Definition Formally put, given a direct projection function \(P: {\mathbb {R}}^n \rightarrow {\mathbb {R}}^q\), with \(q \ll n\) typically, the inverse projection is just the inverse of that function, i.e., a function \(P^{-1}: {\mathbb {R}}^q \rightarrow {\mathbb {R}}^n\) so that \(P^{-1}(P(\textbf{x})) = \textbf{x}\) for any \(\textbf{x} \in {\mathbb {R}}^n\). Unfortunately, computing such an exact inverse function is not possible for virtually any of the existing projection algorithms P for one or several of the following reasons:

  • Non-injectivity Typical projection functions P are not injective—that is, they can map different points in \({\mathbb {R}}^n\) to the same location in \({\mathbb {R}}^q\). This is a direct, and probably unavoidable, consequence of the fact that \(q \ll n\);

  • Non-parametric nature While we are talking about P as being a function between two spaces (\({\mathbb {R}}^n\) and \({\mathbb {R}}^q\)), many projection algorithms do not work in this fashion. Rather, they map a given sampling, or dataset, \(D \subset {\mathbb {R}}^n\) to another dataset \(P(D) \subset {\mathbb {R}}^q\). When the dataset D changes, the mapping can change as well—that is, the same point \(\textbf{x} \in {\mathbb {R}}^n\) can be mapped to different locations in \({\mathbb {R}}^q\), depending on which other points it comes along with in D. This is precisely the lack of OOS ability discussed in “Deep Learning Projections” and illustrated, for t-SNE, in Fig. 11. Only a (small) subset of projection techniques are parametric, i.e., comply with the functional definition given above;

  • Inverse problem Even for cases when an algorithmic functional definition of P is available and P is injective, computing its inverse can be quite challenging since inverse problems do not always have guaranteed unique and/or stable solutions.

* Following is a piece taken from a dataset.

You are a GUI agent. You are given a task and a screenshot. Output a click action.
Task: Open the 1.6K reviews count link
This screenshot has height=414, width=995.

To address the above three problems, the practical approach to computing \(P^{-1}\) is by various forms of approximation, as follows:

  • Non-injectivity This aspect is usually neglected by practical algorithms that compute \(P^{-1}\). That is, if two (or more) points \(\textbf{x}_i \in {\mathbb {R}}^n\) map to the same location \(\textbf{y} \in {\mathbb {R}}^q\), \(P^{-1}(\textbf{y})\) will yield a single value in \({\mathbb {R}}^n\);

  • Non-parametric Nature Since most projections P are of this nature, inverse projections are usually defined in terms of a given dataset \(D \subset {\mathbb {R}}^n\). For such a dataset, an inverse projection is a function that aims to yield \(P^{-1}(P(\textbf{x})) \approx \textbf{x}\) for all \(\textbf{x} \in D\). However, inverse projections need to be parametric themselves, i.e., applicable to any other values \(\textbf{y} \in \textbf{R}^q\) apart from P(D), otherwise they would not be useful for the tasks mentioned at the beginning of this section. For such ‘unseen’ points \(\textbf{y}\), \(P^{-1}\) is usually defined to work in a smooth manner—the closest \(\textbf{y}\) is to a known direct mapping \(P(\textbf{x})\), the closest should \(P^{-1}(\textbf{y})\) be to \(\textbf{x}\).

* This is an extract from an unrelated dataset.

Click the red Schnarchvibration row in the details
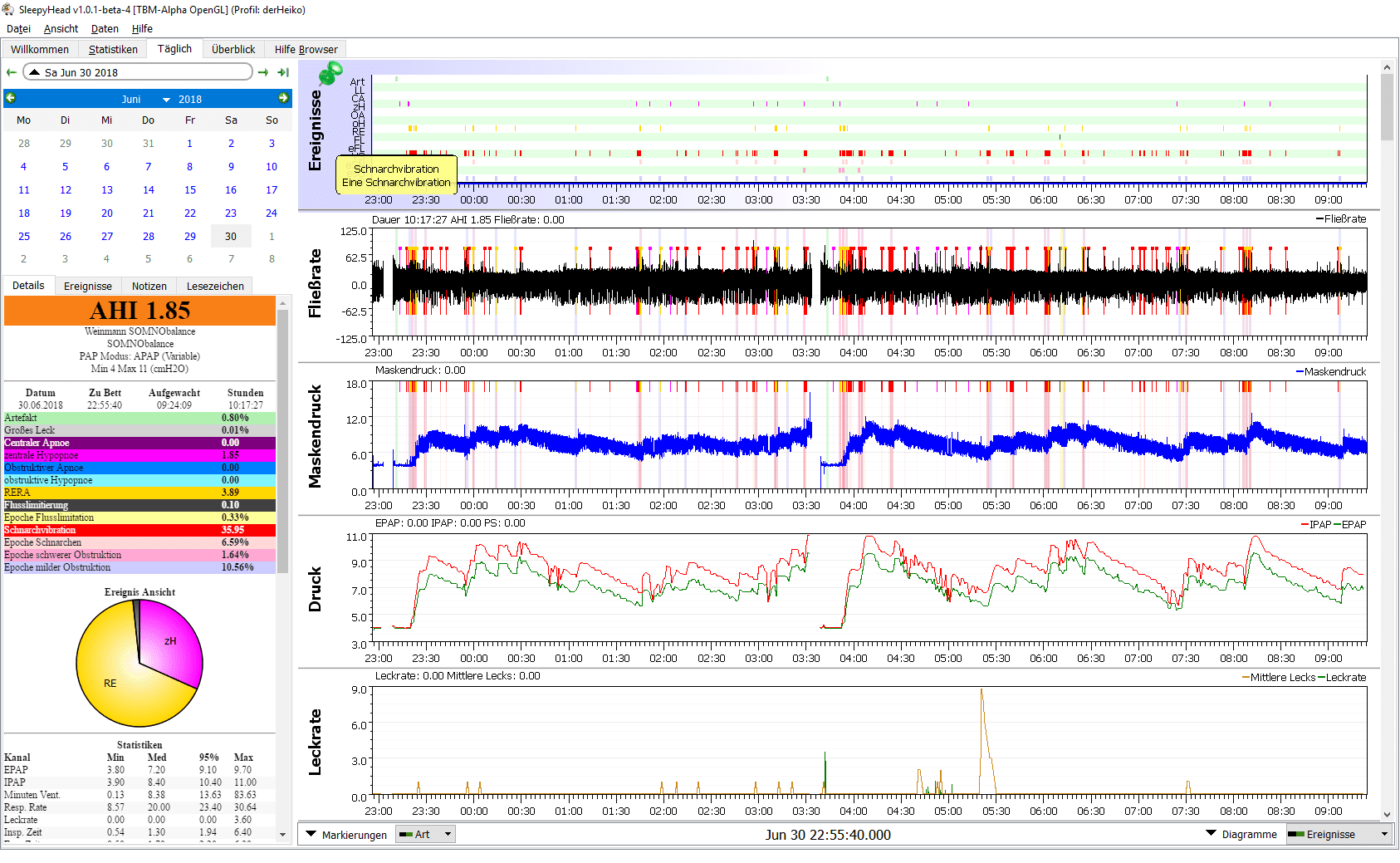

  • Inverse Problem Computing \(P^{-1}\) is usually done by minimizing suitably-chosen (convex) error functions that model the goal \(P^{-1}(P(\textbf{x})) \approx \textbf{x}\) for all \(\textbf{x} \in D\) mentioned above. This simplifies and accelerates the computation problem using existing numerical optimization methods.

Early Inverse-Projection Methods

Likely one of the earliest methods for computing inverse projections is by training an autoencoder to jointly perform P and \(P^{-1}\) [66]. While this method is simple to implement and fast to compute, it does not allow inverting any user-chosen direct projection P. Moreover, projections created by autoencoders are of lower quality than other state-of-the-art techniques (see Fig. 10 and related text and also the evaluation in [14].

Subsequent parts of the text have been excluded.